In seguito all’istruttoria condotta, l’Autorità ha individuato elementi che potrebbero configurare uno o più illeciti ai sensi del Regolamento UE in materia di trattamento dei dati personali.

OpenAI è ora tenuta a presentare, entro un termine di 30 giorni, le proprie difese riguardo alle presunte violazioni contestate.

Nel processo di definizione del procedimento, il Garante terrà in considerazione le attività in corso all’interno della speciale task force istituita dal Board che riunisce le Autorità di protezione dati dell’Unione Europea (EDPB).

Per quanto concerne il merito della questione, l’autorità non ha ancora reso pubbliche informazioni. Tuttavia, basandosi su altre iniziative pubbliche in settori correlati come il web scraping, è probabile che l’autorità ritenga OpenAI responsabile della raccolta di dati personali in Italia, “esportandoli” negli Stati Uniti e elaborandoli a fini di lucro senza una base legale.
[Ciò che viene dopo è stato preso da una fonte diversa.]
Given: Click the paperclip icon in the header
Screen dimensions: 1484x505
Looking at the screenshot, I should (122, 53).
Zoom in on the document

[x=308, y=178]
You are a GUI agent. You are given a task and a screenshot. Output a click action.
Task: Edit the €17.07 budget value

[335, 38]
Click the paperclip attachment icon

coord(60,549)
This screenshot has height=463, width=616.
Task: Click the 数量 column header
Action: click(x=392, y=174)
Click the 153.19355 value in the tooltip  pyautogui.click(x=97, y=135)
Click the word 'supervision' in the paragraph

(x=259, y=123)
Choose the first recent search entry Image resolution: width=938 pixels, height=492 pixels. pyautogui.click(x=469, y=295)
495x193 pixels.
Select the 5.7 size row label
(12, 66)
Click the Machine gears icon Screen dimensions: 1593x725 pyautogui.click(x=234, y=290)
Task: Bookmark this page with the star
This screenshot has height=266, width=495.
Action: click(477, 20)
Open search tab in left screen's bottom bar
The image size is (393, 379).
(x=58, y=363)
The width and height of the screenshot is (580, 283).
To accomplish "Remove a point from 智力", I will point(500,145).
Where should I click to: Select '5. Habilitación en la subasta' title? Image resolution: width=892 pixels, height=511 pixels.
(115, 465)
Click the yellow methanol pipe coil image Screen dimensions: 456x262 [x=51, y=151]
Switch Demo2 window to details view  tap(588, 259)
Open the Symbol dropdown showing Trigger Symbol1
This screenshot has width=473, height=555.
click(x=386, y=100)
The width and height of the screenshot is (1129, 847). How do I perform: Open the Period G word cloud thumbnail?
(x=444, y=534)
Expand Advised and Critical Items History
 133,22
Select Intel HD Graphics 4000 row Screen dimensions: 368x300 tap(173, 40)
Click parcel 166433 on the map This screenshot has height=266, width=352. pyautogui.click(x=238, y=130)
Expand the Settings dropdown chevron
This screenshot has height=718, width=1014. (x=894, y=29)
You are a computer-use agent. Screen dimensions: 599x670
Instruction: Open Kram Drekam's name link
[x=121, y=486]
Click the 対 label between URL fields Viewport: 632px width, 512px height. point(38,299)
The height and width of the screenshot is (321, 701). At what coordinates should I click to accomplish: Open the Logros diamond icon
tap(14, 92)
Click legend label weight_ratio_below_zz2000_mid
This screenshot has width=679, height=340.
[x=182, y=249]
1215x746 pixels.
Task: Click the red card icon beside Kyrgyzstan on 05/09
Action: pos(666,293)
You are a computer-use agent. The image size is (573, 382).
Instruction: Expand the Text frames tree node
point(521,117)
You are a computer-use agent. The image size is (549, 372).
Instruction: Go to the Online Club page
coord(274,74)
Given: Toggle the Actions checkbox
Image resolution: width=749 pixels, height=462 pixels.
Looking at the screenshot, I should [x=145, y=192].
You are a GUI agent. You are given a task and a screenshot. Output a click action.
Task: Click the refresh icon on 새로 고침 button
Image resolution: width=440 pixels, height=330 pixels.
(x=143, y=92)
Effettivamente i contenuti pubblicati da singoli (compresi i loro dati personali) dovrebbero essere semplicemente consultati e non riutilizzati a scopo di lucro senza almeno compensare i titolari dei diritti o ottenere una sorta di licenza. A questo proposito, altri attori come Meta e Google potrebbero avere una posizione diversa, poiché i loro termini e condizioni consentono una maggiore latitudine nell’elaborazione dei contenuti generati dagli utenti per scopi diversi dalla fornitura di un servizio specifico.

Inoltre, OpenAI (come altri fornitori di intelligenza artificiale) ha raschiato l’intero Internet per raccogliere dati nell’ambito di un’attività commerciale, non per scopi “puri'” di ricerca. La difesa che i fornitori di intelligenza artificiale stanno usando nei processi negli Stati Uniti è il c.d. “fair use“, ma il fair use è legato al copyright e funziona solo per opere creative (cioè artistiche). Ma il fair use del copyright è in qualche modo simile all’interesse legittimo del GDPR. Quindi, se la questione è effettivamente soggetta al GDPR, il punto cruciale è bilanciare gli interessi commerciali di un’azienda contro la libertà e i diritti fondamentali delle persone.

Il problema da risolvere, quindi, è se il raschiamento e l’elaborazione dei dati da parte di OpenAI, almeno in termini di minacce, violino i diritti fondamentali dei cittadini dell’UE. È compito delle autorità di protezione dei dati fornire prove solide per tali affermazioni, poiché non sarebbe possibile attenersi a riflessioni generali sui ‘pericoli dell’IA’ e inferire una qualche forma di responsabilità legale. Sarà interessante vedere come la DPA soddisferà il suo onere della prova.